Capitalism is more than just a socioeconomic construct — it is a way of thinking about and organizing life, Moore writes in A History of the World in 7 Cheap Things. “This is a book that encourages 21st-century thinking to deal with 21st-century problems,” he says. “We need to have a way of making sense of the biosphere and relationships between humans and the environment as fundamentally interconnected at every turn.”

Moore wrote this book with Raj Patel, an award-winning writer, activist and academic. Patel, a research professor at the University of Texas at Austin, regularly writes for The Guardian and is an advisor to the United Nations Special Rapporteur on the Right to Food.

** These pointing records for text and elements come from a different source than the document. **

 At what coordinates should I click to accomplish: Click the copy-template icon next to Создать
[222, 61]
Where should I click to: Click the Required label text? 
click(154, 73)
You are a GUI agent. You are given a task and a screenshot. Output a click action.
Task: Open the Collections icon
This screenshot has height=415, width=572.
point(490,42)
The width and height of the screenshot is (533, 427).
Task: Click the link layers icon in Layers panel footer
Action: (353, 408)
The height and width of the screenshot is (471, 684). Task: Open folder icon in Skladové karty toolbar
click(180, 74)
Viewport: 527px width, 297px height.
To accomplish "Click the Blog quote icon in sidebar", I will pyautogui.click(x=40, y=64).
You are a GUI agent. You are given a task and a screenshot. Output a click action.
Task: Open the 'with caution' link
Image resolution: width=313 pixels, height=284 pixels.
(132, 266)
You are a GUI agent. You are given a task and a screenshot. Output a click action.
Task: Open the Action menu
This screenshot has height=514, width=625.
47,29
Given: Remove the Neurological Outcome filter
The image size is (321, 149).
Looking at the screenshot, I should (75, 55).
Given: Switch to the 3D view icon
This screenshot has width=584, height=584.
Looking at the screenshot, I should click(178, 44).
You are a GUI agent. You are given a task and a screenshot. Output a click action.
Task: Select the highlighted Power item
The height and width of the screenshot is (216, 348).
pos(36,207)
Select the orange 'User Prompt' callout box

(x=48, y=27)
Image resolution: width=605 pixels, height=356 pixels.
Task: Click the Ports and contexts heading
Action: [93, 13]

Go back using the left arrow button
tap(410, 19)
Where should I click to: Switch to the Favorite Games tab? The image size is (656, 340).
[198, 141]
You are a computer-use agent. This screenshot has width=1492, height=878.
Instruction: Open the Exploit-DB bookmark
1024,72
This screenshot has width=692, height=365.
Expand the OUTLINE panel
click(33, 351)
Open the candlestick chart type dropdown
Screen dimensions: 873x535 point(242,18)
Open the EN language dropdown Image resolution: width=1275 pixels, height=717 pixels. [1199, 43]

Moore and Patel had been reading each other’s work and borrowing ideas for a while. After meeting for the first time at a conference in Austin, they decided to write a book together the same day.

“This book is a set of ideas with a sense of urgency to it,” Patel says. “It’s exciting that there’s already a great deal of attention being paid to it.”

Moore previously wrote several other books, most recently Capitalism and the Web of Life (Verso, 2015) His next book, titled Ecology and the Rise of Capitalism, covers a world history of the origins of climate crisis. He has an active research agenda that spans topics such as agriculture and energy, environmental history and climate change.

“His work is groundbreaking,” says Richard Walker, professor emeritus of geography at the University of California, Berkeley, and Moore’s doctoral advisor. “There are people working on many of the topics he covers, but the way he pulls it all together is unique, and it’s very accessible.”

Moore is also chair of the Political Economy of the World-System Section of the American Sociological Association and coordinates the World-Ecology Research Network, a group of scholars and activists dedicated to studying historical change through seeing human society as a product and producer of the environment.